**SOURCE MATERIAL:**
◆ ◆ ◆

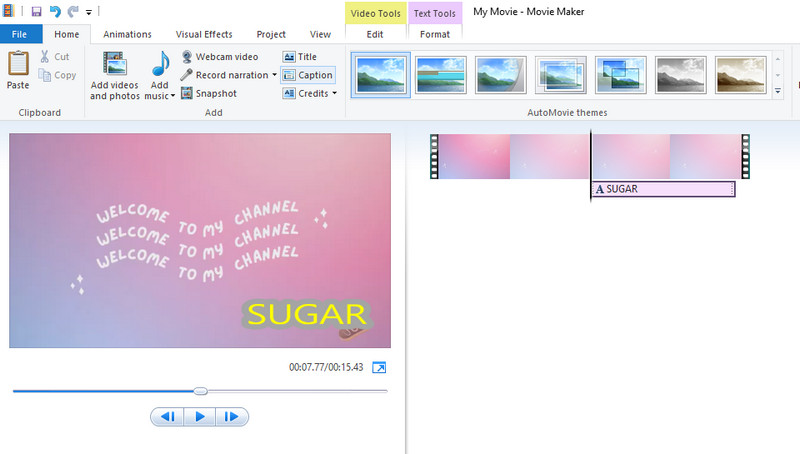Expand the Credits dropdown options
Viewport: 800px width, 454px height.
[334, 94]
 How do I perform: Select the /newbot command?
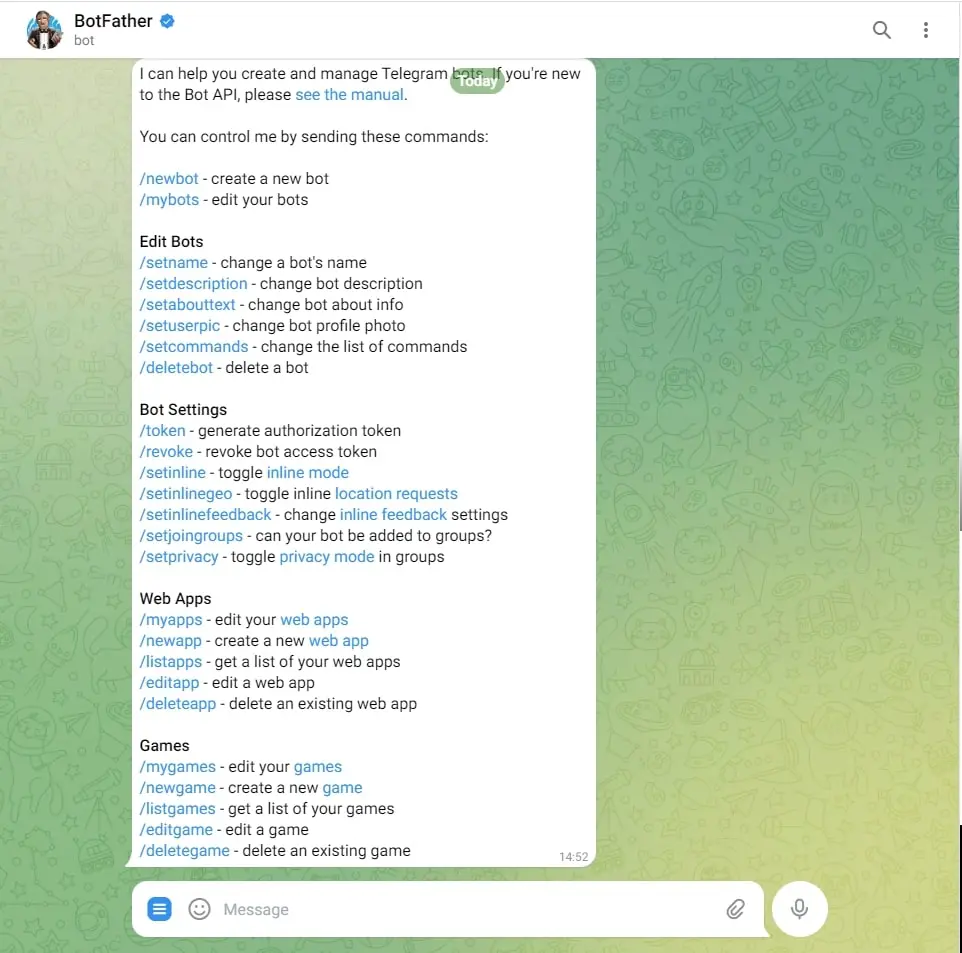click(169, 179)

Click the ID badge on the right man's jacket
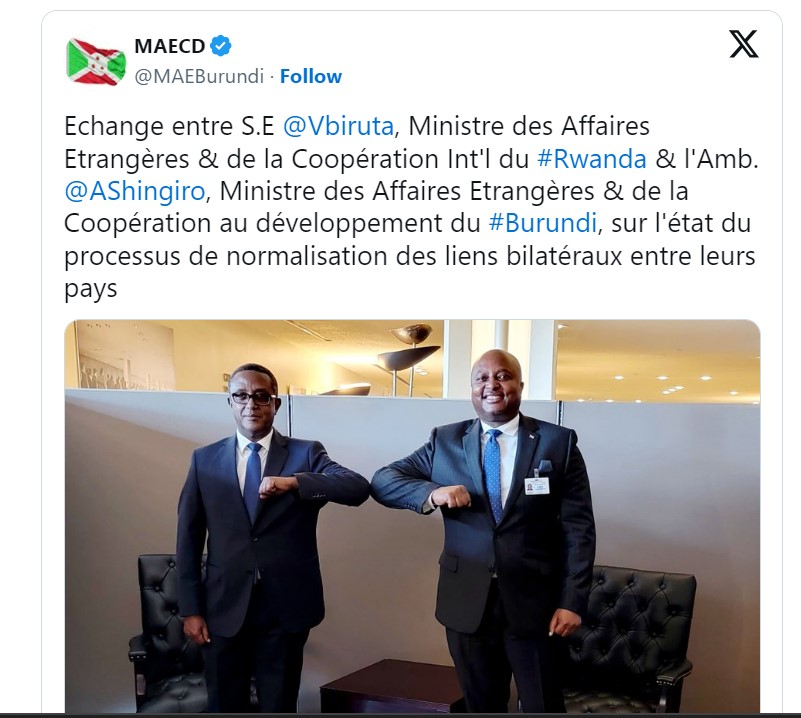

◆ ◆ ◆

**INSTRUCTIONS TO FOLLOW:**
Leaving the pictures aside, copy exactly and only the lines from the one holding "How do I perform: Select" through the final line of the data, both ends kept.

**EXERCISE OUTPUT:**
 How do I perform: Select the /newbot command?
click(169, 179)

Click the ID badge on the right man's jacket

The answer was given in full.